# [PROBLEM STATEMENT]
Rewrite each line of the listing below, replacing "clicked" with "selected" and leaving everything else unchanged.

+++++

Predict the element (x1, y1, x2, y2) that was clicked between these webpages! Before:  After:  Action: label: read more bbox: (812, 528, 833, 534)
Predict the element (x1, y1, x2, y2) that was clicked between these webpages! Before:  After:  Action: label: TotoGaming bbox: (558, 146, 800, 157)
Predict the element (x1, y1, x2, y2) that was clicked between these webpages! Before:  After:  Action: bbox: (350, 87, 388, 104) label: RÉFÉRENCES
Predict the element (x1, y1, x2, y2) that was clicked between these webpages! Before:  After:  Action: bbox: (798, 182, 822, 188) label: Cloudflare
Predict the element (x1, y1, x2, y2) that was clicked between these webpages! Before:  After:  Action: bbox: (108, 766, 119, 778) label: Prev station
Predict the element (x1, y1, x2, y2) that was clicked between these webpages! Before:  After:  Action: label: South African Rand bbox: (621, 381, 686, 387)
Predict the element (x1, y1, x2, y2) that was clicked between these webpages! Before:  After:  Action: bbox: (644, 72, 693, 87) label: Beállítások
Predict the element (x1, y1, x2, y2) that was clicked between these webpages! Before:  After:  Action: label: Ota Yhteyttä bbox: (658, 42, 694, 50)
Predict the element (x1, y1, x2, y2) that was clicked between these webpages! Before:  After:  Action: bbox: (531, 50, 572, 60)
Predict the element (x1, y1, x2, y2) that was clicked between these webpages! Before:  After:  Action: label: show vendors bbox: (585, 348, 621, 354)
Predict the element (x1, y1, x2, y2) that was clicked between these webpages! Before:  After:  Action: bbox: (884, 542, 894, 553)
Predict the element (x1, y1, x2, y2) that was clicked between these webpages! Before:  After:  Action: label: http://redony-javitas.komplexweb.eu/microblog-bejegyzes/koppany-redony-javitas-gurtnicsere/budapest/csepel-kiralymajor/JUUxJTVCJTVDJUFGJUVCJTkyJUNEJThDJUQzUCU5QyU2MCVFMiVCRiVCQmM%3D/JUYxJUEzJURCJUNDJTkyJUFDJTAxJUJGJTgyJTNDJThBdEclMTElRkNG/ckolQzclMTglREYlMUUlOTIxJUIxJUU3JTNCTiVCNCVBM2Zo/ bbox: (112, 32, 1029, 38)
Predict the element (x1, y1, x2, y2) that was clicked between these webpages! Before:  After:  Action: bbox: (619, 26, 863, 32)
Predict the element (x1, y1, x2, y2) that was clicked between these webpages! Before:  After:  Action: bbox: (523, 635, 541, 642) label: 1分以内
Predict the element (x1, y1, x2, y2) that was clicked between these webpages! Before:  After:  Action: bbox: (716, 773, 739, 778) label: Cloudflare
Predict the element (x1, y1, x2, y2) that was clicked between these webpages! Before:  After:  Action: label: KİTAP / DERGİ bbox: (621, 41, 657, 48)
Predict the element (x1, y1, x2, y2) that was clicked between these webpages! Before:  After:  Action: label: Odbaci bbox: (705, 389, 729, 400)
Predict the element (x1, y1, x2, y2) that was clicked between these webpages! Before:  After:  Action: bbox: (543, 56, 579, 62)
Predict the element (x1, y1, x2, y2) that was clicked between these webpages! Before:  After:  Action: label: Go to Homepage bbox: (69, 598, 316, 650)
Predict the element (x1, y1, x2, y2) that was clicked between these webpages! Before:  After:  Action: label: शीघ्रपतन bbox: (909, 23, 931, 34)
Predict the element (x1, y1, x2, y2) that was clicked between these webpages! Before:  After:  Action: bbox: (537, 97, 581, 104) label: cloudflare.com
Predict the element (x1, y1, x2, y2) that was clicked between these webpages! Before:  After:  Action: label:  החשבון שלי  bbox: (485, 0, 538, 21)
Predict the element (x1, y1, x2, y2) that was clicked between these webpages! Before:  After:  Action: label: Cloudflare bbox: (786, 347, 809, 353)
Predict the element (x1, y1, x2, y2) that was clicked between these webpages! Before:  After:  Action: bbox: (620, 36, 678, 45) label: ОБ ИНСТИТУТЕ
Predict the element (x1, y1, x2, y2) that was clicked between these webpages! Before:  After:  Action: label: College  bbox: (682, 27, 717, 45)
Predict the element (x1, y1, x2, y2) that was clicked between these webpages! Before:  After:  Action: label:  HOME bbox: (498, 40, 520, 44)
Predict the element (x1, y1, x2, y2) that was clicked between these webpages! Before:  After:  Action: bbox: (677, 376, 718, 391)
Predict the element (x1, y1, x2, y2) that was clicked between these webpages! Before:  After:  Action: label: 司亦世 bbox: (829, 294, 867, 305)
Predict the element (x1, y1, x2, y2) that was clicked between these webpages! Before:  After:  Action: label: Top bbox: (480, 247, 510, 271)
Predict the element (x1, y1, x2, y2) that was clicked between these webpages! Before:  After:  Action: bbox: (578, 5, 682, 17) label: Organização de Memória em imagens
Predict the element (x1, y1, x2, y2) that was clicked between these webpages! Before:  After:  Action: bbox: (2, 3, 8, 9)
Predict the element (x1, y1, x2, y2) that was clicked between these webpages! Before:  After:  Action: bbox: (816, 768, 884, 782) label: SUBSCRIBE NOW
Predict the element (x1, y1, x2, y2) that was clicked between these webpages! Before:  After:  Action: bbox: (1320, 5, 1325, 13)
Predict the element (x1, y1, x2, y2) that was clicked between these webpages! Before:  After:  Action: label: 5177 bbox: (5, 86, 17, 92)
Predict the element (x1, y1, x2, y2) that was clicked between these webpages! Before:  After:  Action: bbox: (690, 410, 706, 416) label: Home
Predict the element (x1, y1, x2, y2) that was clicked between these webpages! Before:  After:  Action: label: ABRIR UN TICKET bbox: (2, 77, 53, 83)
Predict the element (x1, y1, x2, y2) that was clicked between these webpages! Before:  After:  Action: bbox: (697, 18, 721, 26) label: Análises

+++++

# [EXERCISE OUTPUT]
Predict the element (x1, y1, x2, y2) that was selected between these webpages! Before:  After:  Action: label: read more bbox: (812, 528, 833, 534)
Predict the element (x1, y1, x2, y2) that was selected between these webpages! Before:  After:  Action: label: TotoGaming bbox: (558, 146, 800, 157)
Predict the element (x1, y1, x2, y2) that was selected between these webpages! Before:  After:  Action: bbox: (350, 87, 388, 104) label: RÉFÉRENCES
Predict the element (x1, y1, x2, y2) that was selected between these webpages! Before:  After:  Action: bbox: (798, 182, 822, 188) label: Cloudflare
Predict the element (x1, y1, x2, y2) that was selected between these webpages! Before:  After:  Action: bbox: (108, 766, 119, 778) label: Prev station
Predict the element (x1, y1, x2, y2) that was selected between these webpages! Before:  After:  Action: label: South African Rand bbox: (621, 381, 686, 387)
Predict the element (x1, y1, x2, y2) that was selected between these webpages! Before:  After:  Action: bbox: (644, 72, 693, 87) label: Beállítások
Predict the element (x1, y1, x2, y2) that was selected between these webpages! Before:  After:  Action: label: Ota Yhteyttä bbox: (658, 42, 694, 50)
Predict the element (x1, y1, x2, y2) that was selected between these webpages! Before:  After:  Action: bbox: (531, 50, 572, 60)
Predict the element (x1, y1, x2, y2) that was selected between these webpages! Before:  After:  Action: label: show vendors bbox: (585, 348, 621, 354)
Predict the element (x1, y1, x2, y2) that was selected between these webpages! Before:  After:  Action: bbox: (884, 542, 894, 553)
Predict the element (x1, y1, x2, y2) that was selected between these webpages! Before:  After:  Action: label: http://redony-javitas.komplexweb.eu/microblog-bejegyzes/koppany-redony-javitas-gurtnicsere/budapest/csepel-kiralymajor/JUUxJTVCJTVDJUFGJUVCJTkyJUNEJThDJUQzUCU5QyU2MCVFMiVCRiVCQmM%3D/JUYxJUEzJURCJUNDJTkyJUFDJTAxJUJGJTgyJTNDJThBdEclMTElRkNG/ckolQzclMTglREYlMUUlOTIxJUIxJUU3JTNCTiVCNCVBM2Zo/ bbox: (112, 32, 1029, 38)
Predict the element (x1, y1, x2, y2) that was selected between these webpages! Before:  After:  Action: bbox: (619, 26, 863, 32)
Predict the element (x1, y1, x2, y2) that was selected between these webpages! Before:  After:  Action: bbox: (523, 635, 541, 642) label: 1分以内
Predict the element (x1, y1, x2, y2) that was selected between these webpages! Before:  After:  Action: bbox: (716, 773, 739, 778) label: Cloudflare
Predict the element (x1, y1, x2, y2) that was selected between these webpages! Before:  After:  Action: label: KİTAP / DERGİ bbox: (621, 41, 657, 48)
Predict the element (x1, y1, x2, y2) that was selected between these webpages! Before:  After:  Action: label: Odbaci bbox: (705, 389, 729, 400)
Predict the element (x1, y1, x2, y2) that was selected between these webpages! Before:  After:  Action: bbox: (543, 56, 579, 62)
Predict the element (x1, y1, x2, y2) that was selected between these webpages! Before:  After:  Action: label: Go to Homepage bbox: (69, 598, 316, 650)
Predict the element (x1, y1, x2, y2) that was selected between these webpages! Before:  After:  Action: label: शीघ्रपतन bbox: (909, 23, 931, 34)
Predict the element (x1, y1, x2, y2) that was selected between these webpages! Before:  After:  Action: bbox: (537, 97, 581, 104) label: cloudflare.com
Predict the element (x1, y1, x2, y2) that was selected between these webpages! Before:  After:  Action: label:  החשבון שלי  bbox: (485, 0, 538, 21)
Predict the element (x1, y1, x2, y2) that was selected between these webpages! Before:  After:  Action: label: Cloudflare bbox: (786, 347, 809, 353)
Predict the element (x1, y1, x2, y2) that was selected between these webpages! Before:  After:  Action: bbox: (620, 36, 678, 45) label: ОБ ИНСТИТУТЕ
Predict the element (x1, y1, x2, y2) that was selected between these webpages! Before:  After:  Action: label: College  bbox: (682, 27, 717, 45)
Predict the element (x1, y1, x2, y2) that was selected between these webpages! Before:  After:  Action: label:  HOME bbox: (498, 40, 520, 44)
Predict the element (x1, y1, x2, y2) that was selected between these webpages! Before:  After:  Action: bbox: (677, 376, 718, 391)
Predict the element (x1, y1, x2, y2) that was selected between these webpages! Before:  After:  Action: label: 司亦世 bbox: (829, 294, 867, 305)
Predict the element (x1, y1, x2, y2) that was selected between these webpages! Before:  After:  Action: label: Top bbox: (480, 247, 510, 271)
Predict the element (x1, y1, x2, y2) that was selected between these webpages! Before:  After:  Action: bbox: (578, 5, 682, 17) label: Organização de Memória em imagens
Predict the element (x1, y1, x2, y2) that was selected between these webpages! Before:  After:  Action: bbox: (2, 3, 8, 9)
Predict the element (x1, y1, x2, y2) that was selected between these webpages! Before:  After:  Action: bbox: (816, 768, 884, 782) label: SUBSCRIBE NOW
Predict the element (x1, y1, x2, y2) that was selected between these webpages! Before:  After:  Action: bbox: (1320, 5, 1325, 13)
Predict the element (x1, y1, x2, y2) that was selected between these webpages! Before:  After:  Action: label: 5177 bbox: (5, 86, 17, 92)
Predict the element (x1, y1, x2, y2) that was selected between these webpages! Before:  After:  Action: bbox: (690, 410, 706, 416) label: Home
Predict the element (x1, y1, x2, y2) that was selected between these webpages! Before:  After:  Action: label: ABRIR UN TICKET bbox: (2, 77, 53, 83)
Predict the element (x1, y1, x2, y2) that was selected between these webpages! Before:  After:  Action: bbox: (697, 18, 721, 26) label: Análises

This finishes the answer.